Eggs can be one of the healthiest foods for people with diabetes to eat. But some people still doubt that fact. And the way many of us prepare them aren’t healthy.
One large fresh, whole, raw egg has just 72 calories. It has a bit more than 6 grams of protein, a bit less than 5 grams of fat, and less than one-third of a gram of carbohydrate, according to the USDA’s National Nutrient Database. No wonder that those of us who follow the low-carb lifestyle usually eat eggs.
Eggs have complete protein with an optimal balance of the nine essential amino acids. The fats are largely monounsaturated and polyunsaturated. The carbohydrates don’t include any sucrose or fructose.
Yet some people are still concerned about the amount of cholesterol in eggs. A large one has 186 mg. The standard diet that our doctors have been recommending for decades is to consume no more than 300 mg of cholesterol a day.
However, some of the most advanced medical minds know that the cholesterol we eat has little effect on our blood levels of cholesterol, high levels of which supposedly lead to heart disease. Actually, more than 20 years ago The New England Journal of Medicine reported that an 88-year-old man regularly ate 25 eggs a day and had a normal cholesterol level. Then, the influential Framingham Heart Study found “no relationship between egg intake and coronary heart disease.”
Our bodies need cholesterol to synthesize bile acids, which are necessary to digest fat. But our bodies keep losing some of these bile acids. “To make up for this, the liver synthesizes approximately 1,500 to 2,000 mg of new cholesterol a day,” according to The Great Cholesterol Myth by Jonny Bowden and Stephen Sinatra, M.D, which I reviewed at “Cholesterol Myths” here. As Drs. Bowden and Sinatra write, “Clearly, the body thinks you need that cholesterol.”
But not all eggs are created equal. The best eggs are pasture raised and omega-3 enriched.
I make sure that the eggs I buy are not only cage-free but also pasture raised. “The vast majority of egg-laying hens in the United States are confined in battery cages,” according to the Humane Society. On average, each caged laying hen is afforded only 67 square inches of cage space.”

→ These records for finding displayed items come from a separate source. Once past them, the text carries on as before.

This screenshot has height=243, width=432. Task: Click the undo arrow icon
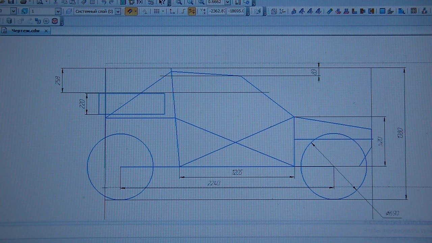[x=104, y=2]
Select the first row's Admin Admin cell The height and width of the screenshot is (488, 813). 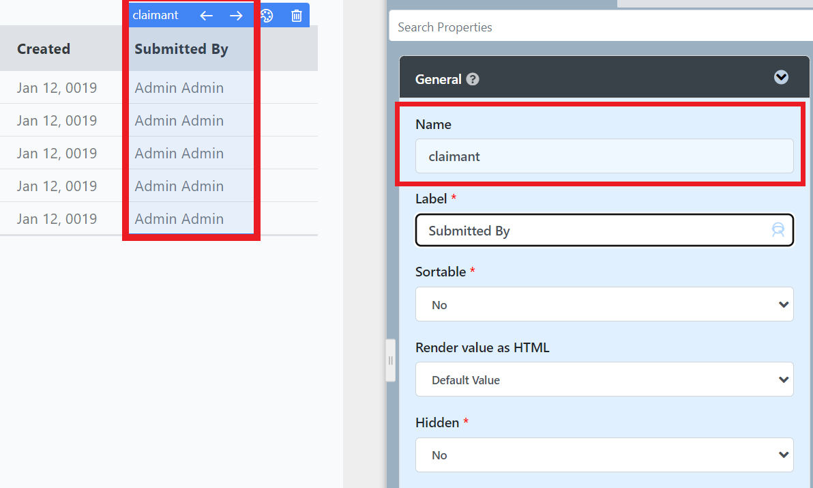179,88
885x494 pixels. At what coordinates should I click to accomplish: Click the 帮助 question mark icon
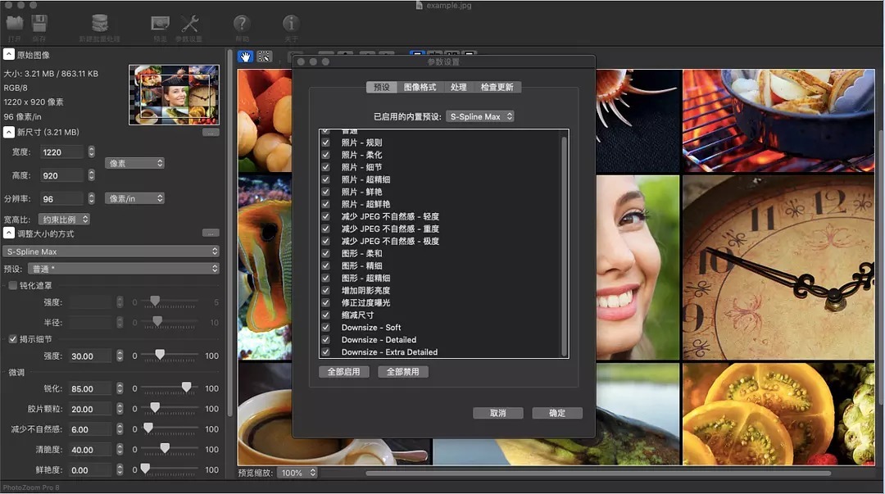point(242,24)
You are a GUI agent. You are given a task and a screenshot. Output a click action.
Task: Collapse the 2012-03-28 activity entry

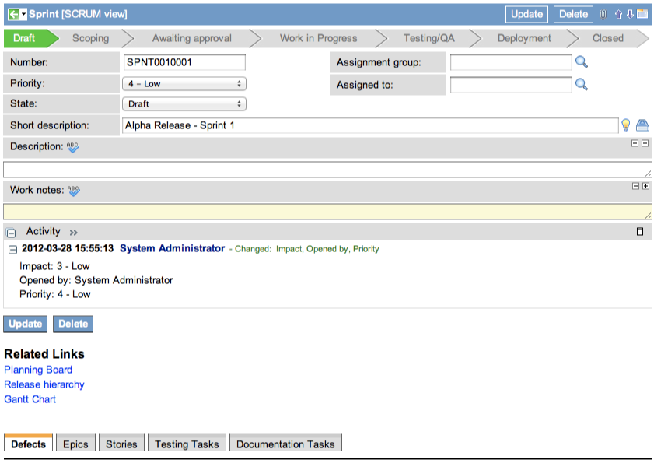click(x=12, y=249)
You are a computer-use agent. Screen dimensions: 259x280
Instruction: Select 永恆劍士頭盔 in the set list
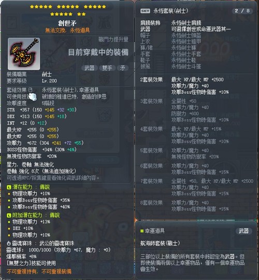[x=186, y=36]
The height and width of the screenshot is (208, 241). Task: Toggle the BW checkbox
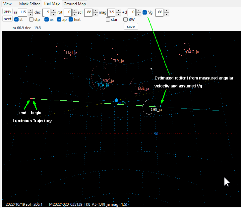click(x=126, y=20)
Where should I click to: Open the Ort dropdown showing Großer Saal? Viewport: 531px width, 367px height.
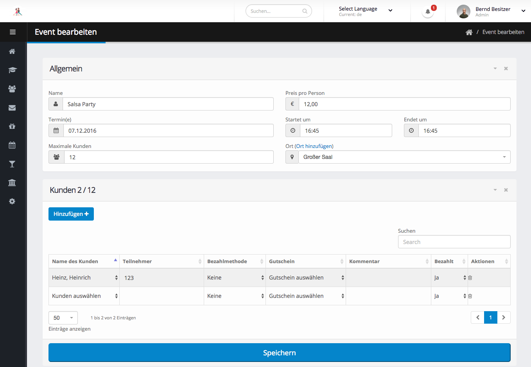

When we eat omega-3 enriched eggs, we give a little boost to our ratio of non-inflammatory omega-3 fatty acids to inflammatory omega-6 fatty acids. I’ve written here many times about these two fats, and perhaps my most useful post about them was “Cutting Back on Omega-6.”
But how we prepare the eggs we eat matters just as much. After years of eating fried eggs, I learned this from Dr. Ron Rosedale.
“The yolk of the egg is high in fat and very vulnerable to oxidation,” he writes with Carol Colman in The Rosedale Diet. This is “especially so in high-omega-3 eggs, and especially if it is cooked at very high temperatures. Therefore, I do not recommend cooking methods for eggs that produce excess heat (such as frying). Egg yolks should always be cooked under water where the temperature cannot exceed 212 degrees F., and where they are less likely to be exposed to oxygen. Eggs can be poached, soft-boiled, or slightly hard-boiled.”